Modern hardware RAID is just a disaster waiting to happen.

Yes, I know, we should all have multiple offsite cold storage backups, but how long does it take you to restore from that backup when the shit hits the fan?

Fallon_Gray · March 26, 2025, 10:33pm

Nope. How can you have a >RAID-5 hole in a setup where HW RAID card does T-10-DIF ?

THis means that for each sector of user data that HWE RAID sends on disk, it also generates hash of the sectors which get stored in in dedicated tail of that sector. When HW RAID card reads the sector later, it gets also the saved hash. SO card calculates the hash of that sector it just received and compares calculated cache with the saved one.

Even if drive hasn’t detected and reported an error with that sector, HW RAID should detect it.

SO, how can you have a RAID-5 hole in such setup ?
And what exactly can ZFS do so much better here ?

Keep in mind that in order to do some of the same job, CPU has to hash EVERY BYTE that get sent to disk or received from it.

Fallon_Gray · March 26, 2025, 10:37pm

With no evidence to support that.
This makes no sense. Extra HW for that is almost trivial in the whole scheme of things and this is one of the big features of HW RAID.
That and battery backup for data in flight.

Yes, many SATA drives don’t support that, because WD/SGT/TOSH want to push their “industrial” SAS drives, but nowadays price difference ain’t big and all good HW RAIDs are primarily for SAS (and can do SATA), so who cares.

What can be faster than a hash checker/generator ON THE CARD that does it as the data passess through the controller, before it even hits the RAM, let alone CPU ?

Fallon_Gray · March 26, 2025, 10:41pm

Yes, people agree on that now, after shit hit the fan couple of times.
Before that, I was a clown and an asshole for even doubting in BTRFS.

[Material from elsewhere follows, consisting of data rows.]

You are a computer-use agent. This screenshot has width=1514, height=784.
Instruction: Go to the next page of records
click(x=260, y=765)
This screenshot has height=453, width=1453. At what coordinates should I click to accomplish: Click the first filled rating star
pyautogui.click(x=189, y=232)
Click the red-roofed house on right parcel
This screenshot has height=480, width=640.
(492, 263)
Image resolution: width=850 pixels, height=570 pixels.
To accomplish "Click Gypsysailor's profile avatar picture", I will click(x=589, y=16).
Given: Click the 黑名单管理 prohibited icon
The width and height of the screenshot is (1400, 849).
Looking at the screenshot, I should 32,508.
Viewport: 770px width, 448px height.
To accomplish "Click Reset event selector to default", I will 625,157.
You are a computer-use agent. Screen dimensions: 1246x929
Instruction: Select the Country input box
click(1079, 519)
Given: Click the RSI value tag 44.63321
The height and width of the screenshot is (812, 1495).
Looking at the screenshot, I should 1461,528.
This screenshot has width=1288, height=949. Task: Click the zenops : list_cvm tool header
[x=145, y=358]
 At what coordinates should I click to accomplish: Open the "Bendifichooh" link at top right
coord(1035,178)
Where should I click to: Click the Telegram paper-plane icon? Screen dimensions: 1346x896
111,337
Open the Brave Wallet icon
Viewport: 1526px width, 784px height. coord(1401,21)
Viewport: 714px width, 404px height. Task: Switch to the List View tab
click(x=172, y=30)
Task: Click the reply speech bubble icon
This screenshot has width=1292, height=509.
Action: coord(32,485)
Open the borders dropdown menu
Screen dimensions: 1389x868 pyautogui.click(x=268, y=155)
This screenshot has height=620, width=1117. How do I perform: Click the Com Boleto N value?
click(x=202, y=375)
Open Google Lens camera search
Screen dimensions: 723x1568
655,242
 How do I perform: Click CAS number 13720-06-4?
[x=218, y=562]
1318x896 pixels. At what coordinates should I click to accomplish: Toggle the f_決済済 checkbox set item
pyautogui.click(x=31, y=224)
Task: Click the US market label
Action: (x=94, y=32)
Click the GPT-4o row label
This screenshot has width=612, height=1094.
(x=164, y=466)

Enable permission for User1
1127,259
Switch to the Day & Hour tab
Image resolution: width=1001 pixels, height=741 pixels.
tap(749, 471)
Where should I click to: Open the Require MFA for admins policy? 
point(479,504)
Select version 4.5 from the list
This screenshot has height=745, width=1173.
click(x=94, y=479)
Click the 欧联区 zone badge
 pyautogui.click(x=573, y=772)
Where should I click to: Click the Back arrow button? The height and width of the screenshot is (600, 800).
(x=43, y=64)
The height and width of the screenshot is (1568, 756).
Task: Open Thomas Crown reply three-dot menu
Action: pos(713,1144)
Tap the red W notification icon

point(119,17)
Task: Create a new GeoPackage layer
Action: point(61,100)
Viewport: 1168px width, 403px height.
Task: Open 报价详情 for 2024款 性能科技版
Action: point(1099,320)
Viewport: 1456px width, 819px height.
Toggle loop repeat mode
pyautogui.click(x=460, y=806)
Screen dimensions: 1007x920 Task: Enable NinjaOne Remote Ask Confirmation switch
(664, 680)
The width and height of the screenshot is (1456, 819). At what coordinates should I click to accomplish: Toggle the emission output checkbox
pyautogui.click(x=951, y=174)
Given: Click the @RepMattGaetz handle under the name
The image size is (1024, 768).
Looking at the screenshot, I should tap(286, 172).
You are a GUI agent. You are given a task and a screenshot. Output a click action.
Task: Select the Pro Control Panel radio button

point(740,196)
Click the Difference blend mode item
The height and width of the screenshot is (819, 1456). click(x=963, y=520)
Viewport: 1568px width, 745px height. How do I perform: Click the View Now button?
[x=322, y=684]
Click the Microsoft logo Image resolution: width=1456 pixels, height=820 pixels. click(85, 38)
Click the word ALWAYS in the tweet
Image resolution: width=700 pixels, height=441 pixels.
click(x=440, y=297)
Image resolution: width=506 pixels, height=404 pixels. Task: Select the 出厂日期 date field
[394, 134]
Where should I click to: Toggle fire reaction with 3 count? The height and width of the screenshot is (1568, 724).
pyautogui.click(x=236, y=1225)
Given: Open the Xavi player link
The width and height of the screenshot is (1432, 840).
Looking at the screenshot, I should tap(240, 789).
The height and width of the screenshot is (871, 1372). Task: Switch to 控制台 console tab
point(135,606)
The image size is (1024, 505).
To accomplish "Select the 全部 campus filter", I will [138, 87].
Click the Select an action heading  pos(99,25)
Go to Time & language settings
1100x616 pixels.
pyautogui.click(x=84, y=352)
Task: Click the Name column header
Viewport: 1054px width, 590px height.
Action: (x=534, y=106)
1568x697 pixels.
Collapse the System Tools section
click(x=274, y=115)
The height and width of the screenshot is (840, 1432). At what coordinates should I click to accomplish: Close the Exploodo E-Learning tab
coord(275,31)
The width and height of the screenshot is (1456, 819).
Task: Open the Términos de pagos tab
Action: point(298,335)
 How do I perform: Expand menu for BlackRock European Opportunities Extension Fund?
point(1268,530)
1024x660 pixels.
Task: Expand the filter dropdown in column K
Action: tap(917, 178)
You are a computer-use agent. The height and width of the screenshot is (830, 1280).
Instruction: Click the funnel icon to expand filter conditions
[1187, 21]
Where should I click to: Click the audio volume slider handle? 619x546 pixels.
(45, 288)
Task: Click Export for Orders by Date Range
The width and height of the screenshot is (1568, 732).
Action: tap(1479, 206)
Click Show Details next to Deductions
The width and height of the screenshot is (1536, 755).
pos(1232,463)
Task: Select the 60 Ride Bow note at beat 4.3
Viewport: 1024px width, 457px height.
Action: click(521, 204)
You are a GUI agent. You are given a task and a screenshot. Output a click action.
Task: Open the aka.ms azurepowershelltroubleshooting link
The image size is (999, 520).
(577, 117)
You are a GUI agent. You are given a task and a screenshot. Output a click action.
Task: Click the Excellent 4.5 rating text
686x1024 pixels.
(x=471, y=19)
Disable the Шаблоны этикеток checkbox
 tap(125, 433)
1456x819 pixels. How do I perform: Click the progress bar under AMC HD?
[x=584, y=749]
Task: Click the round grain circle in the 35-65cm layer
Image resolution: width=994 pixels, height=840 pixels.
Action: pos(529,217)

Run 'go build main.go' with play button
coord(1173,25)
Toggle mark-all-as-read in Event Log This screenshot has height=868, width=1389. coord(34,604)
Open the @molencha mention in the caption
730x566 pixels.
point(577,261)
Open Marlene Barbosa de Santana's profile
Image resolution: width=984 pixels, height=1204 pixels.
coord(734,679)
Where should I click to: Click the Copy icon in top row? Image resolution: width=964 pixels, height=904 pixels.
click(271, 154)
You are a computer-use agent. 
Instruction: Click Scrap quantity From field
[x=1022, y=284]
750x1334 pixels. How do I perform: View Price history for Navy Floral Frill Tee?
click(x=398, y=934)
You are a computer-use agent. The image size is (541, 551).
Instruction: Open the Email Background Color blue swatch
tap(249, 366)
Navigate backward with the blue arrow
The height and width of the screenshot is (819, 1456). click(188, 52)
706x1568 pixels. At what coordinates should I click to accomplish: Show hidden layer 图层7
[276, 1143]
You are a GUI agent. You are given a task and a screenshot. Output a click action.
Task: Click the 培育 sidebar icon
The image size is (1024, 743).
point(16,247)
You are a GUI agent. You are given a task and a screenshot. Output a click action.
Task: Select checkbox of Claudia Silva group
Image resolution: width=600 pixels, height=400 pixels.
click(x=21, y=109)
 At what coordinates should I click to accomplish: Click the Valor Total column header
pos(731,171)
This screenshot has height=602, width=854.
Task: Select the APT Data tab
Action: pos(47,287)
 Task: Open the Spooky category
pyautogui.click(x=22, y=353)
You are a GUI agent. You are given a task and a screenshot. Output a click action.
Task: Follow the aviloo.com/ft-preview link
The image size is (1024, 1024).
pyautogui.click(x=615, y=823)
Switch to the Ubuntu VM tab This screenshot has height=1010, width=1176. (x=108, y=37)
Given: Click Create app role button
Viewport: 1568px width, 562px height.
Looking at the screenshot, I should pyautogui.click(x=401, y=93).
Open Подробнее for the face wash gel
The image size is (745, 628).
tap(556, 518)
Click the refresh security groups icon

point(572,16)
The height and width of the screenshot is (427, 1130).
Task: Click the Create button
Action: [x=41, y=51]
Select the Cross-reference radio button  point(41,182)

Imagine that, Facebook was using it. Company billion times of my size.
Who was I compared to wisdom of all that manpower ?

Fallon_Gray · March 26, 2025, 10:43pm

Again -what is supposed to be so magical about this ?
You can do it trivially on any FS with HW RAID with T10-DIF protection.
Just read all files once a month. If there is a problem, HW RAID will do its job and OS should be informed if that fails.

mattlach · March 26, 2025, 10:45pm

I’m not going to lie. I don’t have any experience with T10-DIF.

It’s great that the drives are going for more parity embedded in the blocks themselves. It’s a little worrisome that this parity is stored in the same block, in the same region on the same device as the data, but every little bit helps.

Are you sure your controller is actually doing what you think it is doing though? Actually verifying this on read?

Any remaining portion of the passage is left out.